DE CÁ E DELÁ

Daqui e dali, dos lugares por onde andei ou por onde gostaria de ter andado, dos mares que naveguei, dos versos que fiz, dos amigos que tive, das terras que amei, dos livros que escrevi.
Por onde me perdi, aonde me encontrei... Hei-de falar muito do que me agrada e pouco do que me desgosta.
O meu trabalho, que fui eu quase todo, ficará de fora deste projecto.
Vou tentar colar umas páginas às outras. Serão precárias, como a vida, e nunca hão-de ser livro. Não é esse o destino de tudo o que se escreve.

quinta-feira, 10 de dezembro de 2020


A EXECUÇÃO DO DUQUE
 
DE VISEU

                                                                      Brasão do Duque de Viseu

D. Diogo de Viseu foi assassinado em Setúbal no ano de 1484. Tinha os mesmos 33 anos com que morreu Jesus Cristo.

Corriam tempos de mudança.

▶ [Material fornecido]:

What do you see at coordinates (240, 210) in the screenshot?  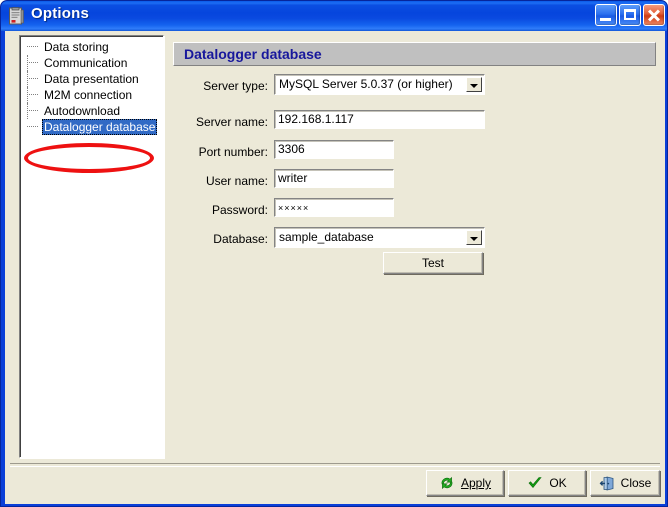 I see `password-label: Password:` at bounding box center [240, 210].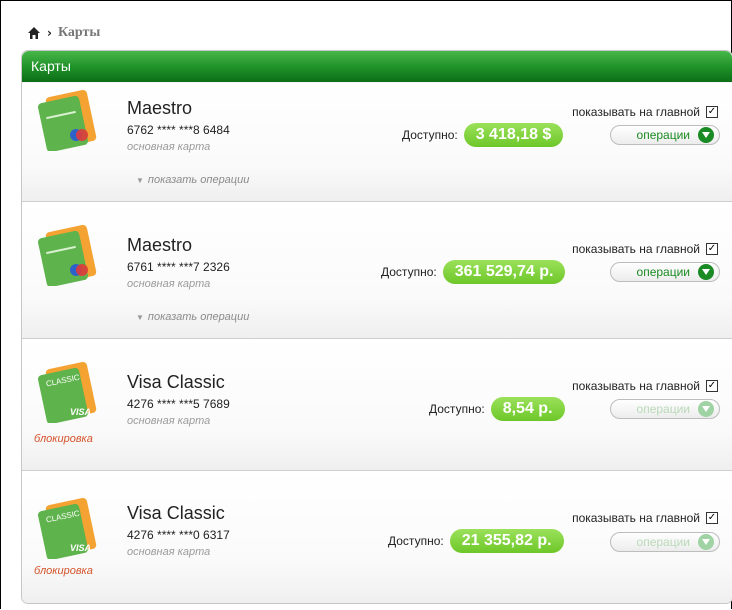  Describe the element at coordinates (178, 535) in the screenshot. I see `card-number: 4276 **** ***0 6317` at that location.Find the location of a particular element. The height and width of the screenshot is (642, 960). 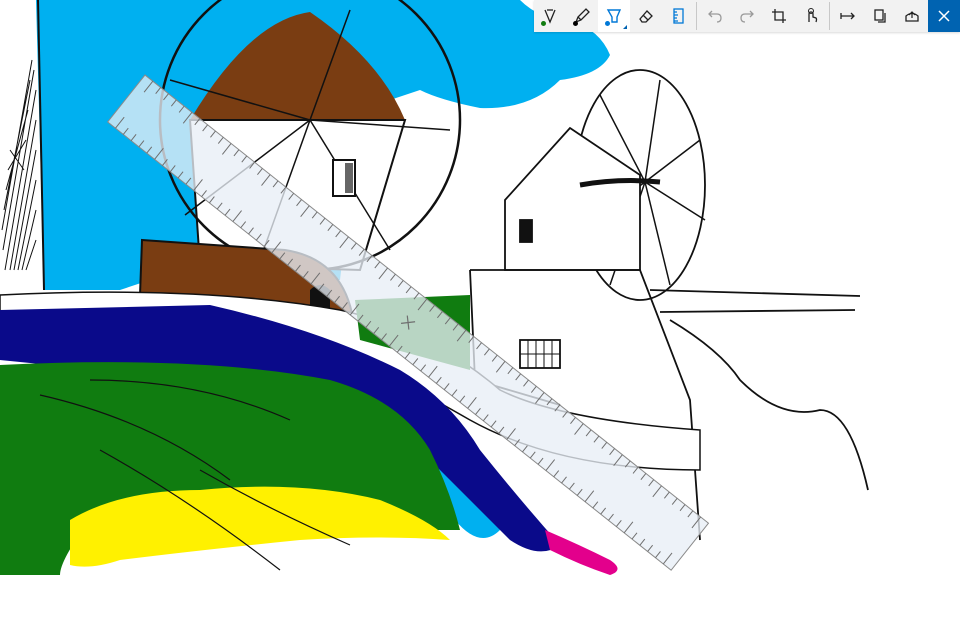

ink-toolbar is located at coordinates (747, 16).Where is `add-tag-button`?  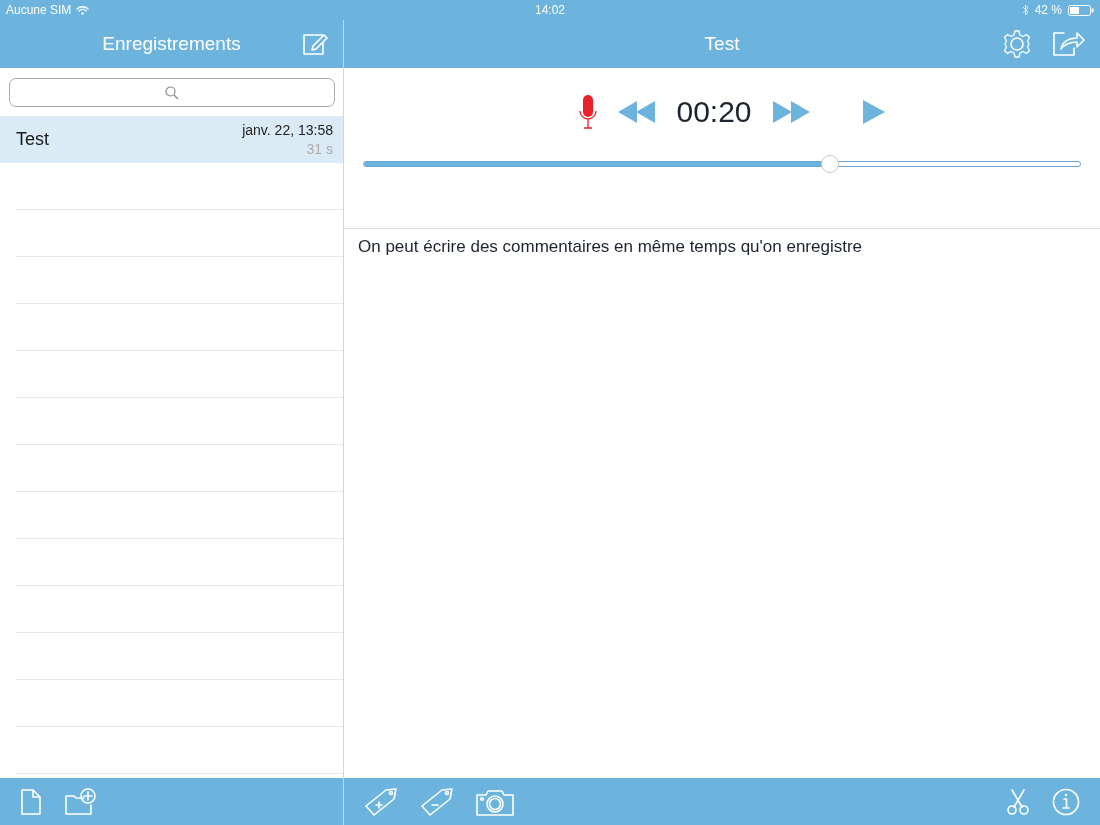 add-tag-button is located at coordinates (381, 802).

▶ [Lista de atividades]:
1 – Responda com base no excerto:
(a) O que ficará de fora do projecto?
(b) Em que cidade e em que ano foi assassinado D. Diogo de Viseu?
(c) Que idade tinha ele quando morreu?
2 – Transcreva do excerto o trecho que começa em "Daqui e dali, dos" e segue até "fora deste projecto.".

▶ [Respostas por item]:
1 –
(a) O trabalho de quem escreve o texto.
(b) Em Setúbal, no ano de 1484.
(c) Tinha 33 anos.

2 –
Daqui e dali, dos lugares por onde andei ou por onde gostaria de ter andado, dos mares que naveguei, dos versos que fiz, dos amigos que tive, das terras que amei, dos livros que escrevi.
Por onde me perdi, aonde me encontrei... Hei-de falar muito do que me agrada e pouco do que me desgosta.
O meu trabalho, que fui eu quase todo, ficará de fora deste projecto.